[START OF Supplied passage]

Geospatial data refers to any data that is associated with a location on Earth (or another planet). Usually this means that the data has coordinates (i.e., latitude and longitude or easting and northing).

Types of geospatial data:

1. points - a single coordinate combination of x and y (or longitude and latitude, respectively)
2. lines - 2 or more points form a line
3. polygons - 2 or more lines form a polygon

Here's an example spatial data figure that you could make in R.

![Figure 1. (a) Map of North Carolina with watersheds (grey polygons) and stream gages (black dots). (b) Map of North Carolina with basemap, overlapping watersheds (grey polygons) and overlapping stream gages (black dots).](img/figure1.png)

**Activity**

Can you think of examples of point, line, and polygon data in your field?

[END OF Supplied passage]
[START OF Supplied material]

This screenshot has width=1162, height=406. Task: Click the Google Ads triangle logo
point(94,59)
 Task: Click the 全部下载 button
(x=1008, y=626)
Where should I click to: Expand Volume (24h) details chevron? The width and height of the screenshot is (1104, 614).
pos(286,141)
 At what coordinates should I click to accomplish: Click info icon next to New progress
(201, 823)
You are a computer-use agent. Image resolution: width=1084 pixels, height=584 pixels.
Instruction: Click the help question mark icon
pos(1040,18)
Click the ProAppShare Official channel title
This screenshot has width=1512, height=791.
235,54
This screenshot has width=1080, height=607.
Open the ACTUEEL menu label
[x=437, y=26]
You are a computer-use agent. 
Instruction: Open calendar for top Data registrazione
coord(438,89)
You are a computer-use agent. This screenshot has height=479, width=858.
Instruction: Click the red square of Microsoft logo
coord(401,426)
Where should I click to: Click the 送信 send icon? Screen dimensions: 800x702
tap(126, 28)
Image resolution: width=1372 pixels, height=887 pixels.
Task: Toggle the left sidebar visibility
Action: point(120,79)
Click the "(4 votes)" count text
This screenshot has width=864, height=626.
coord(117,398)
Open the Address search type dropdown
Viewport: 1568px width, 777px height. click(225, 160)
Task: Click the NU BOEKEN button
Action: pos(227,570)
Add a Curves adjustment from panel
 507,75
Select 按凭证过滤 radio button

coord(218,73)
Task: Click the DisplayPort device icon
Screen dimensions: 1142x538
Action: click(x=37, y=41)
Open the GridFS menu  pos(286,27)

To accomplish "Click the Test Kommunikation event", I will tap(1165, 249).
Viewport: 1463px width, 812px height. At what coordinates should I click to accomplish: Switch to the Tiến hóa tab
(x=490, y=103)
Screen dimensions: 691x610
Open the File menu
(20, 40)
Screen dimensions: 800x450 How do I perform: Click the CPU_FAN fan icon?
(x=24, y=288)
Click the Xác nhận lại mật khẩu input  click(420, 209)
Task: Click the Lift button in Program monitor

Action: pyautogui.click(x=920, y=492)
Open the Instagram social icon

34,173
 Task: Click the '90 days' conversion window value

[END OF Supplied material]

Set problem -> Reproduce word for word the stretch of the geospatial data passage from "Geospatial data refers" through "gages (black dots).](img/figure1.png)".

Response for this exercise ->
Geospatial data refers to any data that is associated with a location on Earth (or another planet). Usually this means that the data has coordinates (i.e., latitude and longitude or easting and northing).

Types of geospatial data:

1. points - a single coordinate combination of x and y (or longitude and latitude, respectively)
2. lines - 2 or more points form a line
3. polygons - 2 or more lines form a polygon

Here's an example spatial data figure that you could make in R.

![Figure 1. (a) Map of North Carolina with watersheds (grey polygons) and stream gages (black dots). (b) Map of North Carolina with basemap, overlapping watersheds (grey polygons) and overlapping stream gages (black dots).](img/figure1.png)